Ethics Summary Template

Create

notes/ethics-summary.md

# Ethics/Governance Document Summary

**Source**: [filename]
**Extracted**: [timestamp]

## Study Identification
- **Protocol Title**: [extracted or "[not found]"]
- **Approval Number**: [extracted or "[not found]"]
- **Approving Body**: [IRB, IACUC, Ethics Committee, etc.]
- **Principal Investigator**: [extracted or "[not found]"]
- **Approval Date**: [extracted or "[not found]"]

## Study Design
- **Study Type**: [interventional/observational/retrospective/computational/etc.]
- **Design**: [RCT, cohort, case-control, cross-sectional, simulation, etc.]
- **Duration**: [study period]

## Population/Subjects
- **Target Population**: [description]
- **Inclusion Criteria**:
  - [criterion 1]
  - [criterion 2]
  - ...
- **Exclusion Criteria**:
  - [criterion 1]
  - [criterion 2]
  - ...
- **Sample Size**: [N with justification if provided]

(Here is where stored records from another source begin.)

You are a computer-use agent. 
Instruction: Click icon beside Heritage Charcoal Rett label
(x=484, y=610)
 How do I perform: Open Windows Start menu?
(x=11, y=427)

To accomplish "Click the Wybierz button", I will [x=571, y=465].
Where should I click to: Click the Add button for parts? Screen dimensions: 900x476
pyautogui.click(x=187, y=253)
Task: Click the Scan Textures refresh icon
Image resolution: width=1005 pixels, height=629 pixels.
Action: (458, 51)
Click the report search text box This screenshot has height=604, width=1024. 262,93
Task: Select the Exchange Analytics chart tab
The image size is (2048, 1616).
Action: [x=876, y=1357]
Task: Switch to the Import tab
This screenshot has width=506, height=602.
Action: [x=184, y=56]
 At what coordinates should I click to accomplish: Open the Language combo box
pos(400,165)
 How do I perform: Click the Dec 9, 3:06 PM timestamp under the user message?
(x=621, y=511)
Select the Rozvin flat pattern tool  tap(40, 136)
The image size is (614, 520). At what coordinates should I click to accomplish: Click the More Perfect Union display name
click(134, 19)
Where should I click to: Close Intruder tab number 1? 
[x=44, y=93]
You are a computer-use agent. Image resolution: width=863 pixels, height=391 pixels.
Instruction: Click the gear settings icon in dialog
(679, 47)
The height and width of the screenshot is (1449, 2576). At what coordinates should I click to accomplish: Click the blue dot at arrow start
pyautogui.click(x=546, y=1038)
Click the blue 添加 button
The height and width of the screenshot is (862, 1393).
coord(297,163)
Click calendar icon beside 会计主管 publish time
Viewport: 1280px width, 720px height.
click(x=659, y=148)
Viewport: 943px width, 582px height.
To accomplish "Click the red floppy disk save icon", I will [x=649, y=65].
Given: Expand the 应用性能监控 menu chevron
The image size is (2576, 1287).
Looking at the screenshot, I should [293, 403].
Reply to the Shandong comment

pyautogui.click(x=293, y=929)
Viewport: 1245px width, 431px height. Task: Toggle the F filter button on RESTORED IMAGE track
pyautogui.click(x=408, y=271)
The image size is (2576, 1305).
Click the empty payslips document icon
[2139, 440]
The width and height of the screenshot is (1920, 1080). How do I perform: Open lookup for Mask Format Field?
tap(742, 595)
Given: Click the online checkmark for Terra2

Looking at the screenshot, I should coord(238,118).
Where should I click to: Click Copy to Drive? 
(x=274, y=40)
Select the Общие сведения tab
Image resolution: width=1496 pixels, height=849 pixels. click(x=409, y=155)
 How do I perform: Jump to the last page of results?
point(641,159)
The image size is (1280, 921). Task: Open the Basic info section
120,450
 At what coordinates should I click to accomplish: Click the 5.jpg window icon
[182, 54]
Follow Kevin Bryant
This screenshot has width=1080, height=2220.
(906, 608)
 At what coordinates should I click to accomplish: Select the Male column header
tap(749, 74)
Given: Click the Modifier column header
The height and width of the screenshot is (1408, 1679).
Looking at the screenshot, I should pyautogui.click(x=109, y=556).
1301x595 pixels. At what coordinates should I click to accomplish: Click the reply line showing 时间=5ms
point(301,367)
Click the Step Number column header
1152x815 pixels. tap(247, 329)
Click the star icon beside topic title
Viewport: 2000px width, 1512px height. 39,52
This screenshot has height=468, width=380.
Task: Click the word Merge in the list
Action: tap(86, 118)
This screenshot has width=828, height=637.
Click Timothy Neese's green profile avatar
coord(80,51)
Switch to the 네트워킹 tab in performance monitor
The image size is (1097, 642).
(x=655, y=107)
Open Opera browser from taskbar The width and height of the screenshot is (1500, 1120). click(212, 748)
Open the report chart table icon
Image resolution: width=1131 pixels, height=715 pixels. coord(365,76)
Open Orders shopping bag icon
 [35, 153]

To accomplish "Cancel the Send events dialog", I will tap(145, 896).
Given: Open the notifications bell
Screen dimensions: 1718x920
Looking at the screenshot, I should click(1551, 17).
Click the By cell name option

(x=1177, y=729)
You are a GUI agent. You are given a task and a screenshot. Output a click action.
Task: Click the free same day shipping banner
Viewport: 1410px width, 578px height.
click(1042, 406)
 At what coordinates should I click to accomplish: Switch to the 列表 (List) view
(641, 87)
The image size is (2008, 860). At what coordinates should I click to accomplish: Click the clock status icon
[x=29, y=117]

## Procedures & Interventions
- [Procedure 1]
- [Procedure 2]
- ...

## Endpoints/Outcomes
- **Primary**: [endpoint]
- **Secondary**: [endpoints]

## Statistical Considerations
- **Power Analysis**: [if provided or "[not found]"]
- **Planned Analyses**: [if provided or "[not found]"]

## Notes
[Any additional relevant context, caveats, or sections that were unclear]

Mark fields as

[not found]

if not present in the document.

Step 6: Generate inventory.md

Create structured inventory document:

# Project Inventory

Generated: [timestamp]
Project: [folder name]

## Configuration

- **GitHub**: [url] (branch: [branch])
- **Target Journal**: [journal]
- **Word Limit**: [limit]
- **Citation Style**: [style]

## Papers ([count] files)

| Filename | Size | Notes |
|----------|------|-------|
| smith-2023.pdf | 1.2 MB | |
| jones-2022.pdf | 0.8 MB | |

## Data ([count] files)

| Filename | Size | Rows | Columns | Preview |
|----------|------|------|---------|---------|
| results.csv | 45 KB | 156 | 12 | patient_id, age, sex, ... |
| demographics.csv | 12 KB | 156 | 8 | patient_id, age, sex, ... |

## Figures ([count] files)

| Filename | Dimensions | Size |
|----------|------------|------|
| figure1.png | 1200x800 | 340 KB |
| figure2.png | 1000x600 | 210 KB |

## Code Repository

- **URL**: [github url]
- **Language**: Python
- **Key Files**:
  - `analysis.ipynb` - Main analysis notebook
  - `preprocessing.py` - Data preprocessing
  - `models.py` - ML models
- **Dependencies**: pandas, scikit-learn, matplotlib, ...

## Ethics Documents

| Filename | Format | Status |
|----------|--------|--------|
| protocol.pdf | PDF | ✓ Extracted to notes/ethics-summary.md |

*Or: "No ethics documents provided"*

## Summary

| Category | Count | Status |
|----------|-------|--------|
| Papers | [n] | ✓ Ready |
| Data files | [n] | ✓ Ready |
| Figures | [n] | ✓ Ready |
| Code repo | 1 | ✓ Cloned |
| Ethics documents | [n] | ✓ Extracted / Not provided |

## Missing/Warnings

- [List any issues found]

Output

Save to:

project/inventory.md

Create notes directory structure:

mkdir -p notes/papers notes/papers-library drafts

Return to parent skill with inventory summary.